[Begin]
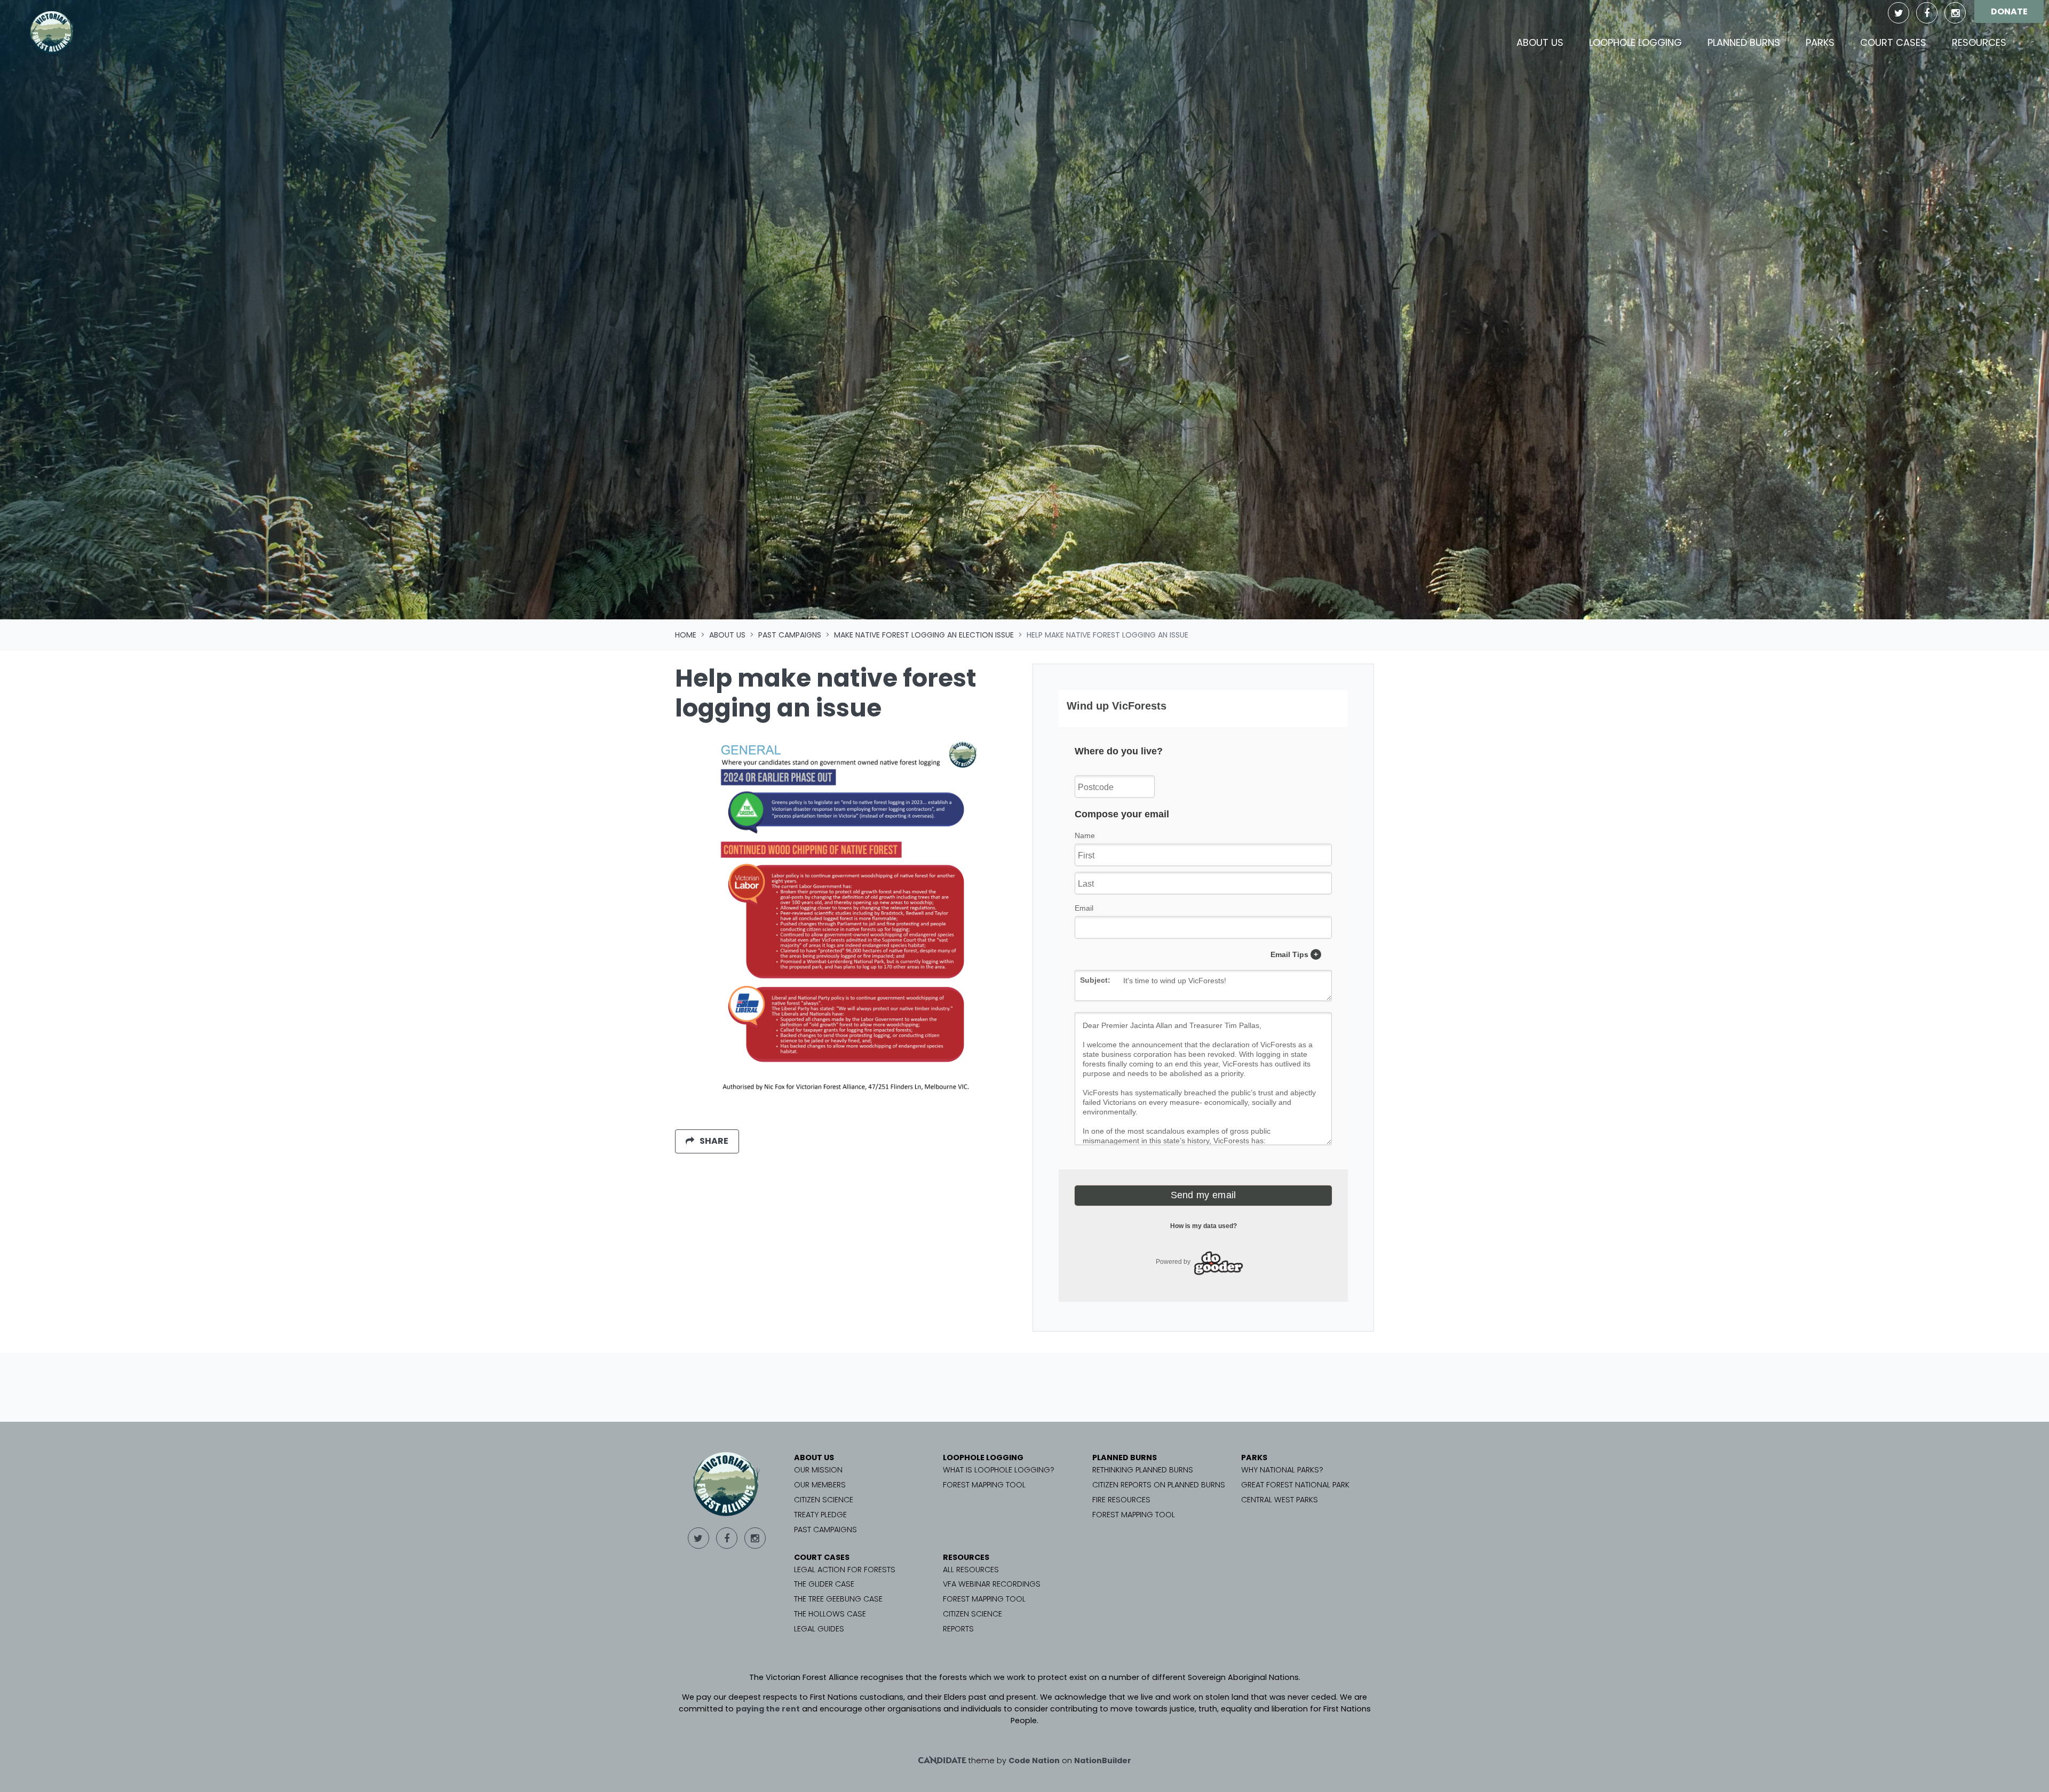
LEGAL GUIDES (819, 1628)
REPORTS (958, 1628)
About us (727, 635)
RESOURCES (966, 1557)
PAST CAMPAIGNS (825, 1529)
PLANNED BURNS (1124, 1457)
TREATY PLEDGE (820, 1514)
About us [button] (1546, 42)
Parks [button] (1820, 42)
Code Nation (1034, 1760)
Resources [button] (1979, 42)
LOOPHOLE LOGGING (983, 1457)
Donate (2009, 11)
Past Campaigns (789, 635)
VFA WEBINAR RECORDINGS (992, 1584)
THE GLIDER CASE (824, 1584)
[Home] (52, 33)
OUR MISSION (818, 1469)
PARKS (1254, 1457)
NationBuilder (1102, 1760)
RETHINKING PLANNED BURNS (1142, 1469)
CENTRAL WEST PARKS (1279, 1499)
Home (685, 635)
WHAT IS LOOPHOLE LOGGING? (998, 1469)
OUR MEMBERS (820, 1484)
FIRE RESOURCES (1121, 1499)
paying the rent (768, 1708)
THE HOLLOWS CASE (830, 1613)
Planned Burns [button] (1744, 42)
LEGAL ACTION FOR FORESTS (844, 1569)
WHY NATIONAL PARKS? (1282, 1469)
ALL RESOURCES (971, 1569)
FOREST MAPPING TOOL (984, 1484)
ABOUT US (814, 1457)
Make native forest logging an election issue (924, 635)
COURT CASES (821, 1557)
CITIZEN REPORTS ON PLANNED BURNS (1158, 1484)
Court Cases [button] (1893, 42)
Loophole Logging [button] (1635, 42)
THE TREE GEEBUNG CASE (838, 1599)
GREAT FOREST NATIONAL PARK (1295, 1484)
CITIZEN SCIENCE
[End]
Task details:
Please convert every line of the records above into a JSON list of strings, one string per line, with blank lines omitted. Leave the pictures out of the list.

Right answer:
[
  "LEGAL GUIDES (819, 1628)",
  "REPORTS (958, 1628)",
  "About us (727, 635)",
  "RESOURCES (966, 1557)",
  "PAST CAMPAIGNS (825, 1529)",
  "PLANNED BURNS (1124, 1457)",
  "TREATY PLEDGE (820, 1514)",
  "About us [button] (1546, 42)",
  "Parks [button] (1820, 42)",
  "Code Nation (1034, 1760)",
  "Resources [button] (1979, 42)",
  "LOOPHOLE LOGGING (983, 1457)",
  "Donate (2009, 11)",
  "Past Campaigns (789, 635)",
  "VFA WEBINAR RECORDINGS (992, 1584)",
  "THE GLIDER CASE (824, 1584)",
  "[Home] (52, 33)",
  "OUR MISSION (818, 1469)",
  "PARKS (1254, 1457)",
  "NationBuilder (1102, 1760)",
  "RETHINKING PLANNED BURNS (1142, 1469)",
  "CENTRAL WEST PARKS (1279, 1499)",
  "Home (685, 635)",
  "WHAT IS LOOPHOLE LOGGING? (998, 1469)",
  "OUR MEMBERS (820, 1484)",
  "FIRE RESOURCES (1121, 1499)",
  "paying the rent (768, 1708)",
  "THE HOLLOWS CASE (830, 1613)",
  "Planned Burns [button] (1744, 42)",
  "LEGAL ACTION FOR FORESTS (844, 1569)",
  "WHY NATIONAL PARKS? (1282, 1469)",
  "ALL RESOURCES (971, 1569)",
  "FOREST MAPPING TOOL (984, 1484)",
  "ABOUT US (814, 1457)",
  "Make native forest logging an election issue (924, 635)",
  "COURT CASES (821, 1557)",
  "CITIZEN REPORTS ON PLANNED BURNS (1158, 1484)",
  "Court Cases [button] (1893, 42)",
  "Loophole Logging [button] (1635, 42)",
  "THE TREE GEEBUNG CASE (838, 1599)",
  "GREAT FOREST NATIONAL PARK (1295, 1484)",
  "CITIZEN SCIENCE"
]